I’m sorry ’cause someone told me to watch, and I watched for it all over Spain with my eyes.

The latest short-term relationship must come to an end, this time on my accord, since there appears to be nothing more than suspicious and undesirable crossings. It was the morning following my return to Portland from a family visit to Illinois the evening prior, and I was punishing through rain puddles with a friend who was treading to work on the same path as I was to the university. We crossed over the train tracks and went our separate directions – he to fight the noble fight against local measures featured on this year’s election ballot and me to the Powell & Milwaukee bus stop. I arrived at the depot in time to peer through my rain soaked glasses and notice the bus I should have caught charge ahead to the next awaiting congregation of commuters. So I ducked under the covered benches, waiting to step on the next bus that is due in fifteen minutes. Time is passed by observing a dreadlocked panhandler pacing the boulevard in miserable pursuit of charity and exchanging subtle glances with a stranger standing next to me under the awning. Here she is, the bus has arrived, and as I board I notice that she has also arrived. She is a recently familiar encountress who is intelligent and sitting predictably, almost in a display of planned figurement, in the front of the bus. Oh, unwelcomed surprise.

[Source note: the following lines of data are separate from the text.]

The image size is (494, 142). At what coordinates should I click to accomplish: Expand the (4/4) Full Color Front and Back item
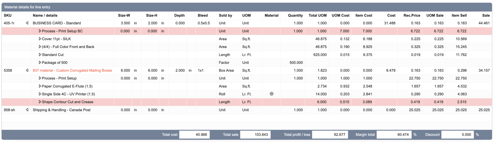pyautogui.click(x=40, y=47)
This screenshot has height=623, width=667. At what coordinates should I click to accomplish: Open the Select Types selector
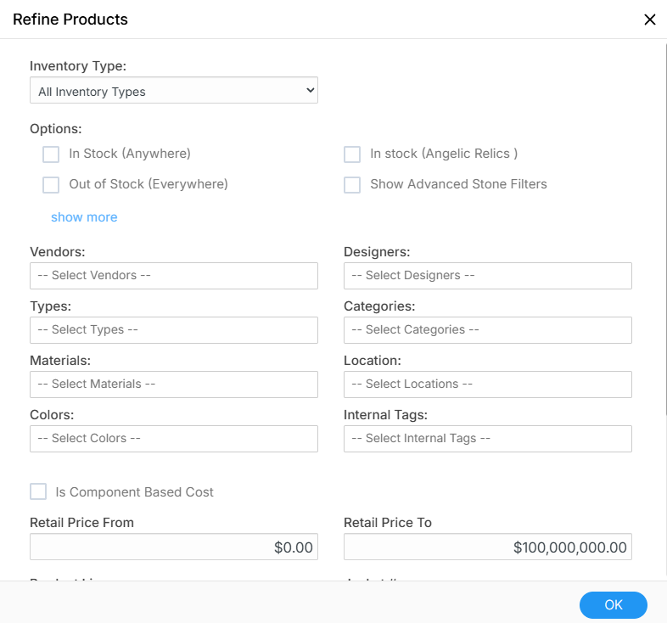(174, 330)
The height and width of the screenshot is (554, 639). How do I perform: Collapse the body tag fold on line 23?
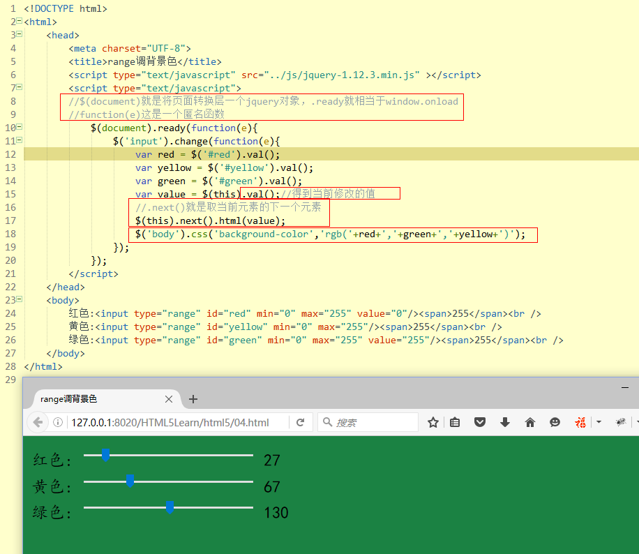click(19, 300)
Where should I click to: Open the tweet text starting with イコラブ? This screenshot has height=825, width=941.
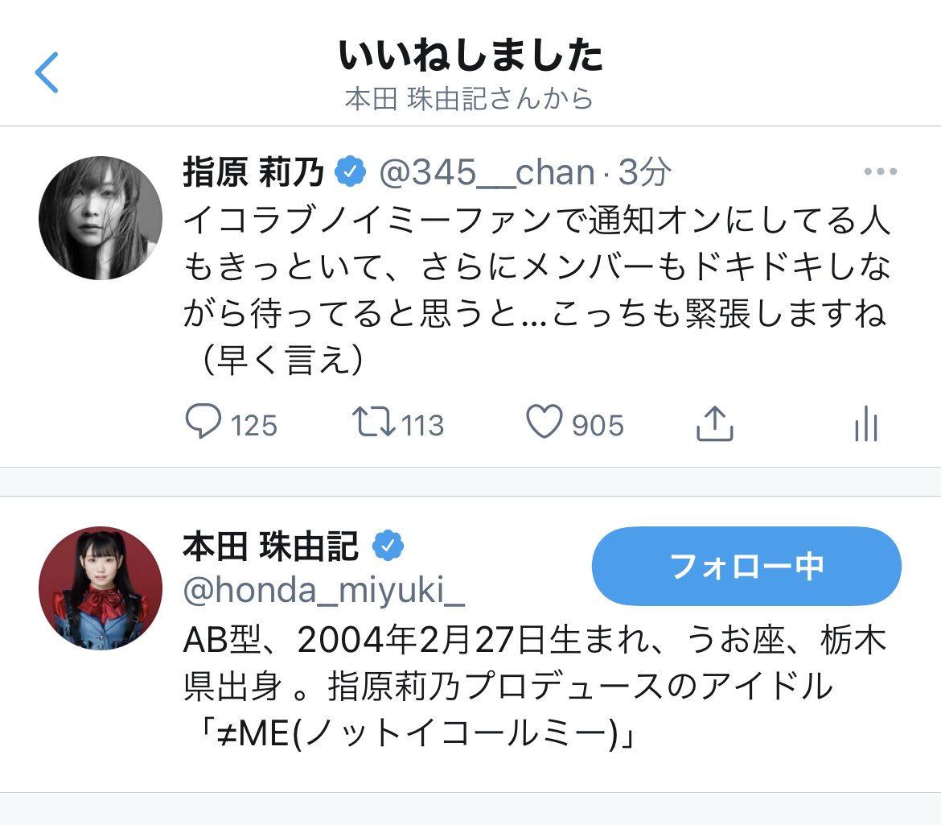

Communication had been fading between us prior to my just-finished trip, and I planned to use this distancing to begin a typical cut-and-run without any new destination. An obviously immature and emotionless attempt to make for a clean-break without the “whys?” or “what ifs?” Yet, I act somewhat delighted to see her and sit my uncomfortable body on the vacant seat next to her. I immediately direct conversation into a usual exchange common to friends who have not seen one another in a week or so, and then I touch on the only topic of communication we have shared in the past week: Fannie Mae candy. “I received your text message… I wasn’t able to get you the mint meltaways.” She states how that is alright and that they were intended to be given to her boss at the candy shop anyway. You see she is a sweet(s) girl, and that is what I want, but we just do not share much in common other than sarcastic tone and the state of Illinois. Ten minutes of cycling conversation continues and passes, and a building of Advanced Technology arrives. Our stop. Umbrella is visible and functioning as soon as we step off the bus. “You’re too tall” and “I’m comfortable in the rain” fill conversation as we briskly walk up to the division between our two halls of destination. As we approach the divide, I begin to reach for any distraction – in order to avoid the questions pertaining towards a future rendezvous. Aha! I have found the distraction necessary to my spontaneous ploy of distancing in the presence of an old friend. So I gasp her name in exasperation and relief, and give frank words of departure to the familiar encountress –oh, she was late for a midterm exam in French and I did not wish to keep her.

That is where it all should have ended; that is where a clear lack of attention should have been more carefully observed. But there will be no clean-break since I have received text messages (one of the present’s attempts to maintain lines of communication more easily at the expense of intimacy) that will force me to make another physical encounter with her to avoid a more uncomfortable surprise on future commutes.